== EXCERPTED PASSAGE ==

Many people think that Professor Gilderoy Lockhart is a character based on JK Rowling's ex-husband. Rowling has said on her official website that Lockhart is based in an egocentric person that she really dislikes, but he is not her ex-husband.

Young Hagrid is played by Martin Bayfield, who stands in for Robbie Coltrane as his height double in all the Potter films. His voice is dubbed by Coltrane, for the sake of consistency.

Director Chris Columbus instructed cinematographer Roger Pratt to bring a darker look to the film, reflecting the darker tone of the story. Hence, the sets were lit with more subdued lighting and the color palette was desaturated a bit. These changes would continue throughout the series with each film getting darker and increasingly desaturated.

Robbie Coltrane had to turn down a part in The West Wing (1999) to reprise his role as Hagrid.

During the Quidditch Match, some of the music used while Harry and Draco chase the Golden Snitch was used during the speeder chase scene in Star Wars: Attack of the Clones. John Williams did both scores.

In the UK, this became the first movie to achieve a million DVD sales in its first weekend.

During the shoot, the part of Dobby was played by a ball on a stick (he was added digitally later, of course).

Lucius Malfoy originally was not supposed to have long hair, however when Jason Isaacs was cast in the role he requested the longer hair so that he could be distinguished from his son Draco. In order to keep the hair from falling in front of his face Issacs had to keep his head tilted back, which further added to the snobbishness of the character as it made him appear as if he was "looking down his nose at everyone".

===

### TO DO
Resume the Harry Potter film trivia after its last item, adding a few more items in the same style. The lines play no part in this work.

== INFORMATION PROVIDED ==

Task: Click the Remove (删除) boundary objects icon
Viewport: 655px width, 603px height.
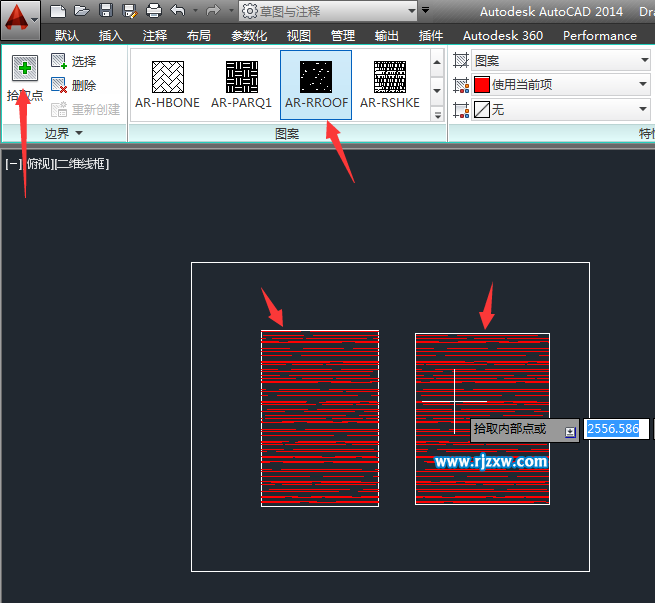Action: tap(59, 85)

===

### RESULT OF THE TASK
Rupert Grint has a very real case of severe arachnophobia, to such a degree, he has still not watched the entire scene where Aragog and the spiders appear. In that scene, the look of fright on Ron's face and his uncomfortable squirming throughout was not from acting, that was due to Rupert being legitimately terrified.

The film earned over $88 million in the US on its opening weekend, which at the time placed it third in the all-time biggest opening behind Spider-Man (2002) and Harry Potter and the Sorcerer's Stone (2001).

To get a sense of how nasty his character should be, Jason Isaacs had to go back and watch Tom Felton's performance in Harry Potter and the Sorcerer's Stone (2001).

he various bookcases and cabinets in Dumbledore's office actually concealed removable walls (known in the film industry as "wild walls") that allowed the cameras to have enough room to be able to shoot from various angles, as the set, despite its grandiose appearance, was rather cramped.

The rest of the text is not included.